### Excerpted passage

☆ ☆ ☆ ☆

As an educator with vision, I have often struggled to learn the basics of various devices and accessibility features. Before I can introduce a student to accomplishing the tech task, I have to understand the basics, know the commands, and have an idea of what to do first with my student. I might be proficient (or not!) on one device with one student, but I am definitely not proficient on every device and the accessibility features that each unique student requires.
TetraLogical has created 5 video tutorials, developed for people with vision to understand how a person who is blind or low vision accesses websites. The videos provide a general overview of how a person with a visual impairment accesses a website in similar ways to a person with vision. These videos are short, well organized and easy to follow.

☆ ☆ ☆ ☆

### Extracted material
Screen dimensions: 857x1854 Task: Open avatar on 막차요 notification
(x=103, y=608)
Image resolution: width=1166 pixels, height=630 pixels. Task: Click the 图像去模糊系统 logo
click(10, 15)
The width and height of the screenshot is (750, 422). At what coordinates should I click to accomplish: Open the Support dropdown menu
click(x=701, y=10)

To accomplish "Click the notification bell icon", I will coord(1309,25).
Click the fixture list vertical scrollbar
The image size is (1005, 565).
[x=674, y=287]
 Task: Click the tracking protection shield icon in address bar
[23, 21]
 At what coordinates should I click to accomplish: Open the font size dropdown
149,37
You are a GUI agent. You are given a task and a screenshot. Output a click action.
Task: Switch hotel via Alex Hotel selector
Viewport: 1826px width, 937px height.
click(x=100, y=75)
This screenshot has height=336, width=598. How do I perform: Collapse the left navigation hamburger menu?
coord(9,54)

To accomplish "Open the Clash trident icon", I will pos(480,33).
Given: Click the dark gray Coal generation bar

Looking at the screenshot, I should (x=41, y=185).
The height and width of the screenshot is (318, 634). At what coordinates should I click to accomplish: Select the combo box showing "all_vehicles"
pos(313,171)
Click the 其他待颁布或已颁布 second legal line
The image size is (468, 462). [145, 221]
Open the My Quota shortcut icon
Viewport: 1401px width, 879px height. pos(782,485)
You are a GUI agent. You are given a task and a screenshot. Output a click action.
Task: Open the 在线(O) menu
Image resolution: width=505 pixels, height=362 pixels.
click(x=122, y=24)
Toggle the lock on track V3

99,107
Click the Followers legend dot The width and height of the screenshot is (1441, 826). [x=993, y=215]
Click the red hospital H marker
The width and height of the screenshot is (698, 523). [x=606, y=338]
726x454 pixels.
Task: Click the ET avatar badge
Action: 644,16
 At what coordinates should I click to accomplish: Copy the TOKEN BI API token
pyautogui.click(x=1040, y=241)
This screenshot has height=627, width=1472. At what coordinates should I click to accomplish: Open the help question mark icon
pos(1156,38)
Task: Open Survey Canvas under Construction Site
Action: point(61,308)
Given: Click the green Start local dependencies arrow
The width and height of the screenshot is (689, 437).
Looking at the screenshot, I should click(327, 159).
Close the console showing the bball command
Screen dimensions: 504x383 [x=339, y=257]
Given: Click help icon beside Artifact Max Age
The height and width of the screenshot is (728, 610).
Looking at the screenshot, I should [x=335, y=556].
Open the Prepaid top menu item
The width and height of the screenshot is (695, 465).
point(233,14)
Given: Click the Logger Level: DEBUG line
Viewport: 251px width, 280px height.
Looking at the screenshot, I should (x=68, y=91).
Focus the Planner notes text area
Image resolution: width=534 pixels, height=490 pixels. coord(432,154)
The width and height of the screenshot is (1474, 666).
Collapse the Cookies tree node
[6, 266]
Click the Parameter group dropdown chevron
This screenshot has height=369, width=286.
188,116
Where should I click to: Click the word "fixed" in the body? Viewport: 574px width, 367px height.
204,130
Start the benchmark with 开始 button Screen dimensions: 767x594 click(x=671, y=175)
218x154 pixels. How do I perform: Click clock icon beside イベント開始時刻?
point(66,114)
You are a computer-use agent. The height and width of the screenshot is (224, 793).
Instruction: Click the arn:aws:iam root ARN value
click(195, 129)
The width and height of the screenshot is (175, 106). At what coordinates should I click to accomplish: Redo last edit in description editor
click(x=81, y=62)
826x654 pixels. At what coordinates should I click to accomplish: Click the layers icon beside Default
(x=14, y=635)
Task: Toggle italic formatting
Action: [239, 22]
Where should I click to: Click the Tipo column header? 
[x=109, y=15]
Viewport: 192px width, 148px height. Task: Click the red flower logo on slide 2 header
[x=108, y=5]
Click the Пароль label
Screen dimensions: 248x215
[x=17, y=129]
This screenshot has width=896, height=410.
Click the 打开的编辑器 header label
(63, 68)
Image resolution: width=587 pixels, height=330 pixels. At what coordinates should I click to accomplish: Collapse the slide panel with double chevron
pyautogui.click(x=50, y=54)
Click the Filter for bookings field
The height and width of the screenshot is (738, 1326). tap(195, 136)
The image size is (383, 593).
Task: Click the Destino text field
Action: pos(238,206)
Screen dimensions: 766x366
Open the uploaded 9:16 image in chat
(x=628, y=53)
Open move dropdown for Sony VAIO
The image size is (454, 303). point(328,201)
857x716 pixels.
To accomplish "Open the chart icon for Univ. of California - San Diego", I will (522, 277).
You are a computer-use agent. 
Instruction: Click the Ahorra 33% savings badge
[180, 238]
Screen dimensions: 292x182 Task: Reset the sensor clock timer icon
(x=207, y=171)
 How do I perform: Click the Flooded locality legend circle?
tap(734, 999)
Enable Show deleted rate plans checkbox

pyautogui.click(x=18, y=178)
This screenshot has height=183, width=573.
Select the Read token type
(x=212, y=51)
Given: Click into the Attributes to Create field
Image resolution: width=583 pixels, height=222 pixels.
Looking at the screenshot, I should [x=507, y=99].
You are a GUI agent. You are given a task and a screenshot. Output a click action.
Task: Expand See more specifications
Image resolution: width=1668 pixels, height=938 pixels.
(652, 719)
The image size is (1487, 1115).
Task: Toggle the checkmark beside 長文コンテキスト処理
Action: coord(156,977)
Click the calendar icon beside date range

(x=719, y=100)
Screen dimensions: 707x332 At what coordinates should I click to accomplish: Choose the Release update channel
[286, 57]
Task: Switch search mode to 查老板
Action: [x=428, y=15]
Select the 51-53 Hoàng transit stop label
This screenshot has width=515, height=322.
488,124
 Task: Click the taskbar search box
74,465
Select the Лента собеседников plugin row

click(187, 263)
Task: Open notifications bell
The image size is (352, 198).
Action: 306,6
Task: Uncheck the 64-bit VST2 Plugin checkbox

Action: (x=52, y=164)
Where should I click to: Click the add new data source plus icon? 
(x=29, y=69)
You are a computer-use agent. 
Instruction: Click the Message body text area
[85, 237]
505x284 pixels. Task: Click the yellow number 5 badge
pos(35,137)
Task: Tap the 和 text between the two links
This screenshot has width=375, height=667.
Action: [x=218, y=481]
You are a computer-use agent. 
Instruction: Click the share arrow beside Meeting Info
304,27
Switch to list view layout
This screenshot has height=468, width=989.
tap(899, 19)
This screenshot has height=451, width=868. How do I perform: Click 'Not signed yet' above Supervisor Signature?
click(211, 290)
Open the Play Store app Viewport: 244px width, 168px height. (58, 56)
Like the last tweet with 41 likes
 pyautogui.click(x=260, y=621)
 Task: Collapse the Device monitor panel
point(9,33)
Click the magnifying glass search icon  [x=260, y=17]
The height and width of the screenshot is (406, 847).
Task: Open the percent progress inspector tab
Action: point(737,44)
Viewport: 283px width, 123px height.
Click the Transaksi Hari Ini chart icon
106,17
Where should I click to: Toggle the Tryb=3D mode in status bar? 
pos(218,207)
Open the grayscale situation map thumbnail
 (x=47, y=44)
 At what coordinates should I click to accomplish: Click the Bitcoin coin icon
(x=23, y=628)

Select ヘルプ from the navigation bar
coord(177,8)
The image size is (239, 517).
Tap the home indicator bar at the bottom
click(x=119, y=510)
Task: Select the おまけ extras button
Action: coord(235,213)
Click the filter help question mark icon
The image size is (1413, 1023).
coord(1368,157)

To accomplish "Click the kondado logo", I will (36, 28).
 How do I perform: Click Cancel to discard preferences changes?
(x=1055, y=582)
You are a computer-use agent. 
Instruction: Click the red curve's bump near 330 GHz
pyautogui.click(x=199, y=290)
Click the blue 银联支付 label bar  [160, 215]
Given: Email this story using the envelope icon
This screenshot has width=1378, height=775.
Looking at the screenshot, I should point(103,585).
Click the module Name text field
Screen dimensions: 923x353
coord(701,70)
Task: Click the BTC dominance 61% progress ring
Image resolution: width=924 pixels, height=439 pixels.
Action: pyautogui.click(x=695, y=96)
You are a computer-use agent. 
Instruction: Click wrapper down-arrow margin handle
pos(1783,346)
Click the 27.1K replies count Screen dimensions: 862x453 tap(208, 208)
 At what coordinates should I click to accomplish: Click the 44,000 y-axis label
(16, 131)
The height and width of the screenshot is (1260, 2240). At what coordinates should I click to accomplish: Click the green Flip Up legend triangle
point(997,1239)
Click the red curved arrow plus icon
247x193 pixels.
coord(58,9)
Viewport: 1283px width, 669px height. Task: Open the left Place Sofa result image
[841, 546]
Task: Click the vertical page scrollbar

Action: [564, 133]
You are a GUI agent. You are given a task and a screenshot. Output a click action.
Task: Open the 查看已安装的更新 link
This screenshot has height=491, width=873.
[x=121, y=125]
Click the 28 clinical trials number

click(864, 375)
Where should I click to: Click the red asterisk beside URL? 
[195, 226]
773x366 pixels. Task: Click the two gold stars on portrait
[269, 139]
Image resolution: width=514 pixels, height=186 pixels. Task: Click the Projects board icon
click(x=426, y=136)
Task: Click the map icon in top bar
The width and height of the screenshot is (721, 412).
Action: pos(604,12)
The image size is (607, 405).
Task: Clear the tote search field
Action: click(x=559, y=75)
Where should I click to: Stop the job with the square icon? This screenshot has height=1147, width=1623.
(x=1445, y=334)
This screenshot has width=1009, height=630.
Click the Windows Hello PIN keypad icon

☆ ☆ ☆ ☆

### Set of tasks
**a.** Return the passage about accessibility tutorials word for word, between "As an educator" and "easy to follow.", inclusive.
**b.** According to the passage about accessibility tutorials, how many video tutorials has TetraLogical created?

### Written responses
**a.**
As an educator with vision, I have often struggled to learn the basics of various devices and accessibility features. Before I can introduce a student to accomplishing the tech task, I have to understand the basics, know the commands, and have an idea of what to do first with my student. I might be proficient (or not!) on one device with one student, but I am definitely not proficient on every device and the accessibility features that each unique student requires.
TetraLogical has created 5 video tutorials, developed for people with vision to understand how a person who is blind or low vision accesses websites. The videos provide a general overview of how a person with a visual impairment accesses a website in similar ways to a person with vision. These videos are short, well organized and easy to follow.

**b.** Five.